Terminator Producer Says The Franchise Still Has A Future

Terminator: Dark Fate

One of the biggest regrets from James Cameron’s illustrious and consistently game-changing career was that he sold the rights to The Terminator to Gale Anne Hurd for the princely sum of one dollar, leaving him powerless to watch his creation continually being sequelized and rebooted without his involvement, and none of the subsequent four films have come anywhere near to matching the quality of his all-time classic opening duo.

Andrew J. Vajna and Mario Kassar ended up producing Rise of the Machines, before The Halcyon Company stumped up $25 million to secure the rights and make Terminator Salvation. In 2012, they were picked up by Skydance, who delivered Genisys and Dark Fate, and none of the three reboots in the space of ten years managed to attain either the critical or commercial success required to launch a brand new multi-film series.

Everyone knows what the definition of insanity is, and having heard on three separate occasions we were getting the launchpad for a brand new Terminator trilogy that would finally deliver worthy successor’s to Cameron’s work only to see each of them fail, the future of The Terminator is surrounded by question marks. However, Hurd thinks there’s a way for the property to return to the forefront of the cultural conversation.

“Honestly, I have no idea. I wasn’t involved in the last one. To give you some perspective, I used to have a scuba diving practice in Micronesia, and we found that they even screened The Terminator, albeit a bootleg video version, of one of the most remote islands in the world. The awareness is already built in, and I do think it’s a perennial with the right story with the right cast and the right direction. I think there could still be a potential future there.”

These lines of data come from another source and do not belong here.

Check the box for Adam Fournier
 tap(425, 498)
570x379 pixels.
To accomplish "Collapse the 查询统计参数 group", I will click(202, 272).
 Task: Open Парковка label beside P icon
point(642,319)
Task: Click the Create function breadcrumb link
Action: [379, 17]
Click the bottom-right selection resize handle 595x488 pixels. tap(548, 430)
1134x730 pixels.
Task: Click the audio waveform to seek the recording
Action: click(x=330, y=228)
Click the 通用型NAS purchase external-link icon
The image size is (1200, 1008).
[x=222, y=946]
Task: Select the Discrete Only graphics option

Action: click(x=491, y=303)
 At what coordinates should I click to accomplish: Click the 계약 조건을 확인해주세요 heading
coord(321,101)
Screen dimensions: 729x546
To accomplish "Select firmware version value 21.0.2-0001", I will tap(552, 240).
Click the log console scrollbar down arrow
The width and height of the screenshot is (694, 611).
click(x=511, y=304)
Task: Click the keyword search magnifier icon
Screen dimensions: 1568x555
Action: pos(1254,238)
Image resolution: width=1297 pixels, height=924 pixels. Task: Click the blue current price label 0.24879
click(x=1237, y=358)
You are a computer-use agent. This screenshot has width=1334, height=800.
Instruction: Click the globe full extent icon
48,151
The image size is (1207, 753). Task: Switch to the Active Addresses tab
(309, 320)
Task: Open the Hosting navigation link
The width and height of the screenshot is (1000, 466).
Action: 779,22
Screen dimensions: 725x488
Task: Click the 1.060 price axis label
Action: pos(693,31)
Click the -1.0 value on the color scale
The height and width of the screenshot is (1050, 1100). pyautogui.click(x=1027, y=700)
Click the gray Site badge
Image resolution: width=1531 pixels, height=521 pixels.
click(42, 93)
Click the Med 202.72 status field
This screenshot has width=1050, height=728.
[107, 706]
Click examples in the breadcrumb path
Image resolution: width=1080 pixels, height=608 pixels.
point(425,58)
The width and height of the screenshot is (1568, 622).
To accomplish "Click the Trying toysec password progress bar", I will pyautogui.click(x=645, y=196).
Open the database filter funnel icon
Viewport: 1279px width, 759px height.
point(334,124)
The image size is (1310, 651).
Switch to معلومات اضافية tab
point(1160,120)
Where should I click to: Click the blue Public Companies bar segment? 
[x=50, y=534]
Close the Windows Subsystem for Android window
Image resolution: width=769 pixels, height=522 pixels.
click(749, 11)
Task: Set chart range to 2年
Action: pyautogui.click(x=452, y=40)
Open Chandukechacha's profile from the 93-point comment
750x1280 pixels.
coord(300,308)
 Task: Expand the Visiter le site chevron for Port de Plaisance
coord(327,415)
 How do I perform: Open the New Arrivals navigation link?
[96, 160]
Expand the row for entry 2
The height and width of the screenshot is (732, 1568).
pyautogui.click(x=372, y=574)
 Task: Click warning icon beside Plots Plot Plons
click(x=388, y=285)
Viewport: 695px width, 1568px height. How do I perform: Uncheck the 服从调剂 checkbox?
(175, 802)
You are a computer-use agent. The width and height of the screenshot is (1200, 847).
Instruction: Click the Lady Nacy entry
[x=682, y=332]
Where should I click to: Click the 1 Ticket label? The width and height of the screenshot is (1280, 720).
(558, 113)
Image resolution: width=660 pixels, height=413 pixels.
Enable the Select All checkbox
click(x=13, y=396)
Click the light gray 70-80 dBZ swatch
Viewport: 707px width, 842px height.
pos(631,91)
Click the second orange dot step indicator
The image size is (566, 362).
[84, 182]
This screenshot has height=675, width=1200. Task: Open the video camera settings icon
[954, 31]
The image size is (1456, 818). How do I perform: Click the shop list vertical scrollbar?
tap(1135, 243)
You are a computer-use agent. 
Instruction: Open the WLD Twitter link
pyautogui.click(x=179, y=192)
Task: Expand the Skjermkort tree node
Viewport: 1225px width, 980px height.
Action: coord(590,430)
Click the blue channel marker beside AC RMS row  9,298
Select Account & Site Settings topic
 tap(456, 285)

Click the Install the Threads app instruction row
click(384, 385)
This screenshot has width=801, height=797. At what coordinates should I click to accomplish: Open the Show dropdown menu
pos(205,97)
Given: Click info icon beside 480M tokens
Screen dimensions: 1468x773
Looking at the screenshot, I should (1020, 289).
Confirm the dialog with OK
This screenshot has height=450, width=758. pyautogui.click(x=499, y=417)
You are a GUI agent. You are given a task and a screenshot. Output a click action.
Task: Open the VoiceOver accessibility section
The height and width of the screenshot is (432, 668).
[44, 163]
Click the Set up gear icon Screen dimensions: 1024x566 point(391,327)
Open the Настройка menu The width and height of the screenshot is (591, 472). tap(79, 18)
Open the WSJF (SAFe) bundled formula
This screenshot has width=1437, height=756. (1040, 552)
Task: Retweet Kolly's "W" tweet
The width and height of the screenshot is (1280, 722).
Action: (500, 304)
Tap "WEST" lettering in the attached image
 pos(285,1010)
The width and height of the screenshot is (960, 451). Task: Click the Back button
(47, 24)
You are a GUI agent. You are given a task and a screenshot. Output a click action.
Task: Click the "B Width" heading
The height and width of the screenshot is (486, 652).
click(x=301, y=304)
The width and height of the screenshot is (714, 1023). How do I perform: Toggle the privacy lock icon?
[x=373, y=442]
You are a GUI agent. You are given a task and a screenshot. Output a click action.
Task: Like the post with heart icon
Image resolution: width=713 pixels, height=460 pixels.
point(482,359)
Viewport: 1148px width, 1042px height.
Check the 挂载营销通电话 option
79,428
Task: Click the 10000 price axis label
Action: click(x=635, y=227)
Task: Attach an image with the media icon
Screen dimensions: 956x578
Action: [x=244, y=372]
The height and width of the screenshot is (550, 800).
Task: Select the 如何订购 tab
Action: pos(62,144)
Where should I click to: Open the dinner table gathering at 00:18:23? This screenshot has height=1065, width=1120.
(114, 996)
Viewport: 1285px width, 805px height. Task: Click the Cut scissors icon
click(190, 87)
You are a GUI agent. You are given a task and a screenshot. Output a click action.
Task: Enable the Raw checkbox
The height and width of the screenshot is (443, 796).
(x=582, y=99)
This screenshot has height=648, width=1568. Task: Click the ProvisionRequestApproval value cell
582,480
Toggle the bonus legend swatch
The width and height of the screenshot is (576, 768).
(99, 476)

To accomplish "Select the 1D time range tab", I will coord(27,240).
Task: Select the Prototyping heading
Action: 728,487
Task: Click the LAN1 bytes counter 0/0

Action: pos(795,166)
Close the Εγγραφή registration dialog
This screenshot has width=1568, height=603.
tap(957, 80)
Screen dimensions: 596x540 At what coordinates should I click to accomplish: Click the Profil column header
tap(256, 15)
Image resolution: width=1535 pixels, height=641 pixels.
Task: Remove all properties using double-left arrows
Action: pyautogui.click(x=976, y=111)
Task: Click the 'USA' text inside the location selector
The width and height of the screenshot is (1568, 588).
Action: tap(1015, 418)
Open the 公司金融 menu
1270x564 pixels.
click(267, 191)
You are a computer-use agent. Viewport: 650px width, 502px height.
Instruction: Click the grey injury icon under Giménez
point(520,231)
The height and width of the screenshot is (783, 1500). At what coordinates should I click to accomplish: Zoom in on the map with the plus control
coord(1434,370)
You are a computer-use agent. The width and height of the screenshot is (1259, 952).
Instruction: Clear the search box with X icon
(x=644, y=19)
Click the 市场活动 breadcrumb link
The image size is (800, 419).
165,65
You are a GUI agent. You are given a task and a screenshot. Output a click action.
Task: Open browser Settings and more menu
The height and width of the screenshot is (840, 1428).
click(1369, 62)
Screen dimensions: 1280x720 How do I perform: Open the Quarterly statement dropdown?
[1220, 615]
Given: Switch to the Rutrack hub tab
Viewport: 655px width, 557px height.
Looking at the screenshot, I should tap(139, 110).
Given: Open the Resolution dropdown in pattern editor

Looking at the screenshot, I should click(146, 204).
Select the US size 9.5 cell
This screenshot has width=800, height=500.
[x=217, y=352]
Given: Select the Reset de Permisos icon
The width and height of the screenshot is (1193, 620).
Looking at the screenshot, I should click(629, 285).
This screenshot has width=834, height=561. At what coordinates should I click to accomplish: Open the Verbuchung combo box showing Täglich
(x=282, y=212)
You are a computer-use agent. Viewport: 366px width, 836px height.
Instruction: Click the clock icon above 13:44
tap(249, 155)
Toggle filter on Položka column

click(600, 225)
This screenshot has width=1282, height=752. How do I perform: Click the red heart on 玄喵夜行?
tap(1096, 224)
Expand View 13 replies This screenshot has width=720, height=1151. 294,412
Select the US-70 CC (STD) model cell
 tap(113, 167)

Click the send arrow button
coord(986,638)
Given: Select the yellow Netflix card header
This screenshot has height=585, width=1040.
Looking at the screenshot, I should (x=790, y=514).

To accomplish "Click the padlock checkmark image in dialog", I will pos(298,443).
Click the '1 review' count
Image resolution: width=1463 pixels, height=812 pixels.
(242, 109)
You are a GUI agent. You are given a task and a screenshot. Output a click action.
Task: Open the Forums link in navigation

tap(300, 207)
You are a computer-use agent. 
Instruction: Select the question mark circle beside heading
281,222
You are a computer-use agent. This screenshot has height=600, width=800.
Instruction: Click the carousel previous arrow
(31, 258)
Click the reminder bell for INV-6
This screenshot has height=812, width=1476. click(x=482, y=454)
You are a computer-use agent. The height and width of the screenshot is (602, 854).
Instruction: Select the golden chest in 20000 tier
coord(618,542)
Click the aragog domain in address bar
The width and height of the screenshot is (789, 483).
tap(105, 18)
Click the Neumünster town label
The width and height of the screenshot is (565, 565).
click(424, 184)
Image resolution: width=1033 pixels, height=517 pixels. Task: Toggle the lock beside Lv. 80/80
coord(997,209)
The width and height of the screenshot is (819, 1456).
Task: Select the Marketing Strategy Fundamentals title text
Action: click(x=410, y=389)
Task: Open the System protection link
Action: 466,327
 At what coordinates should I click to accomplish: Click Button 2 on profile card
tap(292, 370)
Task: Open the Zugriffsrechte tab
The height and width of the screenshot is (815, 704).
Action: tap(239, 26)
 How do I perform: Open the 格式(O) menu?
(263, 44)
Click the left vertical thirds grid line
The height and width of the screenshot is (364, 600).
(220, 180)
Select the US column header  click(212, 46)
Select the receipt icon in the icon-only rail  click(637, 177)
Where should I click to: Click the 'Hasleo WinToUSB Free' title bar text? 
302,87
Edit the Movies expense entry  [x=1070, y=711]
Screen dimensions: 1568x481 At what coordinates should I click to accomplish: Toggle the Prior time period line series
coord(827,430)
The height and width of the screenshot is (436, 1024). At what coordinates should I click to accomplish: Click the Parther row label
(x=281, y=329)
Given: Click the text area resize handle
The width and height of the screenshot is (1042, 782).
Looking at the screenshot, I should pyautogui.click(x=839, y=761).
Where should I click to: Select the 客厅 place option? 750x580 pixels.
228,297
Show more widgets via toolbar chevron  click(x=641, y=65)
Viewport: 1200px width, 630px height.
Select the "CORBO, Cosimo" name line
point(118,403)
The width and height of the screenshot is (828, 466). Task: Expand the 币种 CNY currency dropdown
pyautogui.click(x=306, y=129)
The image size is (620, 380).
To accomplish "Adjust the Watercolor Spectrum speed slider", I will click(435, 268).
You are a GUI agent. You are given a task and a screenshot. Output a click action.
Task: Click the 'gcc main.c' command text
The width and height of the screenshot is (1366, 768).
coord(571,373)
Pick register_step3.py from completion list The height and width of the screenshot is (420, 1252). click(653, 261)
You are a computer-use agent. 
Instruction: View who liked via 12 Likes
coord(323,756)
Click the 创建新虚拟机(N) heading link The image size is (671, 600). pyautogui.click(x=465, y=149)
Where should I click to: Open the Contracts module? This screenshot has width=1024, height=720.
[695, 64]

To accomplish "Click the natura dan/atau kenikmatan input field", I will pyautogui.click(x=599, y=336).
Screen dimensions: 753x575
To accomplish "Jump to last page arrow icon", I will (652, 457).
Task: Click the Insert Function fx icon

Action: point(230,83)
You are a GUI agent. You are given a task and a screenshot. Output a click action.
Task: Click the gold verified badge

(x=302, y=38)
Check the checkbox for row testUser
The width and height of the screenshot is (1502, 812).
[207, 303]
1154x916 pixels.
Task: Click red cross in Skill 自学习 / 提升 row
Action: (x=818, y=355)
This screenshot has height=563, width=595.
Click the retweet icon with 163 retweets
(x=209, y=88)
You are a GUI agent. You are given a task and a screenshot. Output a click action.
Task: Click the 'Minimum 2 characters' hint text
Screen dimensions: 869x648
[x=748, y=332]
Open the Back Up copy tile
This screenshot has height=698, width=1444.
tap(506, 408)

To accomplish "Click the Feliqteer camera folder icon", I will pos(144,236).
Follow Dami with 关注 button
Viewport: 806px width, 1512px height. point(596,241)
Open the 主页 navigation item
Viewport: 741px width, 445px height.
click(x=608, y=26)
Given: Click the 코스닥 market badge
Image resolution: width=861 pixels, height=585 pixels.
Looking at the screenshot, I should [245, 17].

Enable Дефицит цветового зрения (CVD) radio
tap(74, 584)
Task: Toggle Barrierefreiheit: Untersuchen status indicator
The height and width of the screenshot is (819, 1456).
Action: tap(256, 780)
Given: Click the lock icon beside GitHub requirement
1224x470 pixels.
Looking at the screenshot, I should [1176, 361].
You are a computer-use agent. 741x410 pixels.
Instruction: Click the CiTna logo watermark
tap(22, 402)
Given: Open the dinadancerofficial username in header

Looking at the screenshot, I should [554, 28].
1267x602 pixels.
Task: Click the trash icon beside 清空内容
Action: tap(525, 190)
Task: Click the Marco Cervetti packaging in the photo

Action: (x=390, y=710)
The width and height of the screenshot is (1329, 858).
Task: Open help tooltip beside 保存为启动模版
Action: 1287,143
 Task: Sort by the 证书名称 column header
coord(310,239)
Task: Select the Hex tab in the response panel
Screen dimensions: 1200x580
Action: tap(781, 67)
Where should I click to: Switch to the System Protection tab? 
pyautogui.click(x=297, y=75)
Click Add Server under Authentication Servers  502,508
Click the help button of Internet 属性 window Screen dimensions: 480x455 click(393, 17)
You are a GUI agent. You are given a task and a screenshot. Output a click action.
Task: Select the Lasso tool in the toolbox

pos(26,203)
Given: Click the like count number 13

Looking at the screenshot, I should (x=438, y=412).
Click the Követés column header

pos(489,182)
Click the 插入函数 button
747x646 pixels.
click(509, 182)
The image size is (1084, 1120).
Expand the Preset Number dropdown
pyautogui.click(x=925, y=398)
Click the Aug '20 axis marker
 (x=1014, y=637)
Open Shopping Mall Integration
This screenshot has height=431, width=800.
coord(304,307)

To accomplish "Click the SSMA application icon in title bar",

Even the stars of Dark Fate admitted people had lost interest in The Terminator, which is hardly what you want to hear, but the facts are right there after the sixth installment lost over $120 million despite the return of Linda Hamilton, not to mention Cameron’s presence as producer and co-writer. Make no mistake, another reboot is coming eventually, but if it marks the fourth dud in a row, it could well be game over.